Since then the clouds have been building and my life has become short spurts of pleasantness surrounded by emptiness and gnawing fear. It helps to stay busy but as I'm alone and unemployed in this house all day that's a challenge. Even when I can stay busy the merest moment of quiet, calm or contemplation sends a bolt of panic into the pit of my stomach. I didn't want to go back on medication. I wanted my impression this spring and summer to be true. I wanted to dispel the gloom that had once defined my life. As time went by, I realized that things were not sorting themselves out. I needed more help than talking, crying, staying busy, or even counseling could offer. I needed medication. So two days ago, I found myself back in the psychiatrist's office, where three months earlier I had happily chirped that Operation Overcome Anxiety had been successful.

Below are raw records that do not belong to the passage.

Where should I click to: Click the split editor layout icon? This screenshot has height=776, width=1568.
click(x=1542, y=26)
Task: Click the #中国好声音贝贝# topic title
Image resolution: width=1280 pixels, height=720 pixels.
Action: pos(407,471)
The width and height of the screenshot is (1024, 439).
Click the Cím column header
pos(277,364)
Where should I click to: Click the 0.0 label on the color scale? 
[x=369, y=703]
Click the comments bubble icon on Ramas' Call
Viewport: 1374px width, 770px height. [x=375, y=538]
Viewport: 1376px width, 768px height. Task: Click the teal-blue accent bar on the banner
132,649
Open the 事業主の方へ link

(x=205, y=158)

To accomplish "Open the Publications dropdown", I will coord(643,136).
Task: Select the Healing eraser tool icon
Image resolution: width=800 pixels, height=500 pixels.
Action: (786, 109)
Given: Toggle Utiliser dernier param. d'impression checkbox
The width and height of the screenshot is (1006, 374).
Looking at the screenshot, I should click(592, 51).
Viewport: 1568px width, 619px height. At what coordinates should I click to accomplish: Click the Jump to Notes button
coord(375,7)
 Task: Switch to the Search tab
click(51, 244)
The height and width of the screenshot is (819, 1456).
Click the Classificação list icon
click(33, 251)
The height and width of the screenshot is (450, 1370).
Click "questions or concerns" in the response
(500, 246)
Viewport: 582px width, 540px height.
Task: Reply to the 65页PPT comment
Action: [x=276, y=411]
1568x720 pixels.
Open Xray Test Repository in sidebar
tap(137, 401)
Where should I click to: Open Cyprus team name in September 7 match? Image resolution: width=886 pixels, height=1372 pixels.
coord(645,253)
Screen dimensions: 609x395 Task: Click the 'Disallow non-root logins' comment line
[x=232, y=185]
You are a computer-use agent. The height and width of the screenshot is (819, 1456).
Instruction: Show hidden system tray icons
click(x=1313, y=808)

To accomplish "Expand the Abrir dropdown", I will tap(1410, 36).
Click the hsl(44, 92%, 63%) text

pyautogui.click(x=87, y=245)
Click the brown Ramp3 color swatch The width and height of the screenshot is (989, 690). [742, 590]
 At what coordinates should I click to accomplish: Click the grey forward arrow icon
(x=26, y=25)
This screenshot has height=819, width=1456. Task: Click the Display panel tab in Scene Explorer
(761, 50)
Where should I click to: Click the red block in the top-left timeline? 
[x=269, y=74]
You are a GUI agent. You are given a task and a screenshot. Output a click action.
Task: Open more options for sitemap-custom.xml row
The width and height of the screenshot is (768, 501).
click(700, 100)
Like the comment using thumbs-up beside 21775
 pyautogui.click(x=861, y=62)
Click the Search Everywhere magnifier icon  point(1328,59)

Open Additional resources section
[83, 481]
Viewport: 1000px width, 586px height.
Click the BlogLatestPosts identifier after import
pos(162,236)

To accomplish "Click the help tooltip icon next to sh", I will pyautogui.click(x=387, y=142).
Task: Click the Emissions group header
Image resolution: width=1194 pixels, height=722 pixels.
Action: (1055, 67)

As I spoke with my doctor, I realized my attitude had changed. Anxiety and depression are not hurdles to overcome. They may be shadows that flicker through my life, but they are part of the landscape. I had thought the brave thing was to push through the pain, but I was losing more and more of my life as I tried. My anxiety comes from a place that eschews reason and rationality and stems from a chemical imbalance that I can't control by myself. For the person born with diabetes, it is not a personal failure to have to take insulin to survive. I've had to learn that it is not my fault that I cannot cope with anxiety and depression on my own.
The decision to go back on medication is not without its costs. Recent articles have demonstrated a possible link in the use of SSRIs like the one I'm taking in pregnancy, and autism. The pill that provides me more immediate relief is not recommended for pregnancy. I felt like I was so close to starting a family, and I can't stop sobbing over the delay this may entail for those plans.
I feel assailed with questions I can't answer, with anger I can barely control. I want to scream that it's not fair. It's not fair to have come so far and endured so many difficult things just to have the rug yanked out from under me the first moment I have a chance to think about who I am and what I want my life to be. I'm angry that the second my husband and I finally get to live together after three years of marriage he has to live with first, a raging lunatic freaking out about the bar exam and second, a raging lunatic sobbing all the time about her irrational anxieties and deep, mind-numbing depression.
I find myself at a crossroads--a puzzling tumult of anger and calm and grief and peace and sadness and fear and happiness. I have all the pieces of my life--but my ability to reassemble them depends on my ability to fixate on the light peeking out through the clouds. Telling an anxious person not to worry is like slapping them in the face--it's like feeding an unmedicated diabetic 3 pounds of sugar and telling them to just process it like the rest of us do. But giving an anxious person hope is an even riskier proposition. When your mind tells you the very worst is a very realistic possibility, and that stories have as many sad as happy endings, it's hard to believe that once you're stuck in the pit that you'll ever be able to climb out again. Even when it's not your first time. It is hard to imagine that what you want most in the world--your old life, with moderate highs and lows, with many things to do and many things you want to do--even exists anymore.
At moments, I feel like it's so close. I have a spark of true happiness and then a shot of fear wondering if I'm really climbing out of the darkness or if it's just another false handhold. Other times I sob face-down on the carpet in my front room and vaguely wonder if someone coming over for a visit might look in the window and think I'm dead.
But the light is there. I can feel it's warmth when I sing or laugh with someone I haven't seen in a while, or have to disentangle myself from one of the chickens when I'm trying to clean the coop and it just has to stand at precisely the spot where my arm is right now. These moments give me hope that even if tomorrow isn't much better, it will be a little bit, and that the next day will be a little bit better than that.